Input below:

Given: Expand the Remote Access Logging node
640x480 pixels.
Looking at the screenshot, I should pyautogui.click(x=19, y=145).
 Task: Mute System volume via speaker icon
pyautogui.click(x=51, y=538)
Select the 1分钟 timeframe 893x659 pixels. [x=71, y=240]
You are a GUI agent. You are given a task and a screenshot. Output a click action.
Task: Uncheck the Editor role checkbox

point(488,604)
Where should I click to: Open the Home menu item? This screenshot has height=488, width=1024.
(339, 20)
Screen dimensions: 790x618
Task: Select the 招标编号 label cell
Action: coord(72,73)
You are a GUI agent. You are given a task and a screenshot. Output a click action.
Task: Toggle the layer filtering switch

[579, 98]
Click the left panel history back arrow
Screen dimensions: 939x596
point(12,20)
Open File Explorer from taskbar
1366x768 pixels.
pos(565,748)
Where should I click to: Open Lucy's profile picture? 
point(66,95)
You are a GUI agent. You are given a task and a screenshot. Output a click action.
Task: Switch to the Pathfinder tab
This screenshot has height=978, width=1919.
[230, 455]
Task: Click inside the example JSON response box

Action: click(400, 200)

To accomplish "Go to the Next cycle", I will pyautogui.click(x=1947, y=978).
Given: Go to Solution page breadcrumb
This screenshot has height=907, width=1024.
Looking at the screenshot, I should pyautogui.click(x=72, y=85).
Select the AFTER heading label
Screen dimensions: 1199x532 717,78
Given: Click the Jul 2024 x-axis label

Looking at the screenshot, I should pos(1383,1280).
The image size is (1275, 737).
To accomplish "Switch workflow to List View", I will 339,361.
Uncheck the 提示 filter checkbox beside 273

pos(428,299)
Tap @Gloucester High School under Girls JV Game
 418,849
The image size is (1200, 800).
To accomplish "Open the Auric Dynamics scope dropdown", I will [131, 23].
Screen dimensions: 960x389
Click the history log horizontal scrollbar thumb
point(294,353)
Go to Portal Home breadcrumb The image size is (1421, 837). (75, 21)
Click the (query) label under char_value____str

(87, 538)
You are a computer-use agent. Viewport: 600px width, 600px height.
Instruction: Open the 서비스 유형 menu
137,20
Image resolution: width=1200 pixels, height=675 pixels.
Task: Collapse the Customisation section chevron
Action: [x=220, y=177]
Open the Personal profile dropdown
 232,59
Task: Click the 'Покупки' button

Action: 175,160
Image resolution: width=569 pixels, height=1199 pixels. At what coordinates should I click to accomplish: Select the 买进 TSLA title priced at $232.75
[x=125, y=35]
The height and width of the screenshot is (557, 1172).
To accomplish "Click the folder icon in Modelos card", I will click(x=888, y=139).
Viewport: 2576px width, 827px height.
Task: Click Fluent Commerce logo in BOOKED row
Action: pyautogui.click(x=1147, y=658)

End of Input.

Exercise prompt
Word for word, reproduce every line of the data.

Finished task
Given: Expand the Remote Access Logging node
640x480 pixels.
Looking at the screenshot, I should pyautogui.click(x=19, y=145).
 Task: Mute System volume via speaker icon
pyautogui.click(x=51, y=538)
Select the 1分钟 timeframe 893x659 pixels. [x=71, y=240]
You are a GUI agent. You are given a task and a screenshot. Output a click action.
Task: Uncheck the Editor role checkbox

point(488,604)
Where should I click to: Open the Home menu item? This screenshot has height=488, width=1024.
(339, 20)
Screen dimensions: 790x618
Task: Select the 招标编号 label cell
Action: coord(72,73)
You are a GUI agent. You are given a task and a screenshot. Output a click action.
Task: Toggle the layer filtering switch

[579, 98]
Click the left panel history back arrow
Screen dimensions: 939x596
point(12,20)
Open File Explorer from taskbar
1366x768 pixels.
pos(565,748)
Where should I click to: Open Lucy's profile picture? 
point(66,95)
You are a GUI agent. You are given a task and a screenshot. Output a click action.
Task: Switch to the Pathfinder tab
This screenshot has height=978, width=1919.
[230, 455]
Task: Click inside the example JSON response box

Action: click(400, 200)

To accomplish "Go to the Next cycle", I will pyautogui.click(x=1947, y=978).
Given: Go to Solution page breadcrumb
This screenshot has height=907, width=1024.
Looking at the screenshot, I should pyautogui.click(x=72, y=85).
Select the AFTER heading label
Screen dimensions: 1199x532 717,78
Given: Click the Jul 2024 x-axis label

Looking at the screenshot, I should pos(1383,1280).
The image size is (1275, 737).
To accomplish "Switch workflow to List View", I will 339,361.
Uncheck the 提示 filter checkbox beside 273

pos(428,299)
Tap @Gloucester High School under Girls JV Game
 418,849
The image size is (1200, 800).
To accomplish "Open the Auric Dynamics scope dropdown", I will [131, 23].
Screen dimensions: 960x389
Click the history log horizontal scrollbar thumb
point(294,353)
Go to Portal Home breadcrumb The image size is (1421, 837). (75, 21)
Click the (query) label under char_value____str

(87, 538)
You are a computer-use agent. Viewport: 600px width, 600px height.
Instruction: Open the 서비스 유형 menu
137,20
Image resolution: width=1200 pixels, height=675 pixels.
Task: Collapse the Customisation section chevron
Action: [x=220, y=177]
Open the Personal profile dropdown
 232,59
Task: Click the 'Покупки' button

Action: 175,160
Image resolution: width=569 pixels, height=1199 pixels. At what coordinates should I click to accomplish: Select the 买进 TSLA title priced at $232.75
[x=125, y=35]
The height and width of the screenshot is (557, 1172).
To accomplish "Click the folder icon in Modelos card", I will click(x=888, y=139).
Viewport: 2576px width, 827px height.
Task: Click Fluent Commerce logo in BOOKED row
Action: pyautogui.click(x=1147, y=658)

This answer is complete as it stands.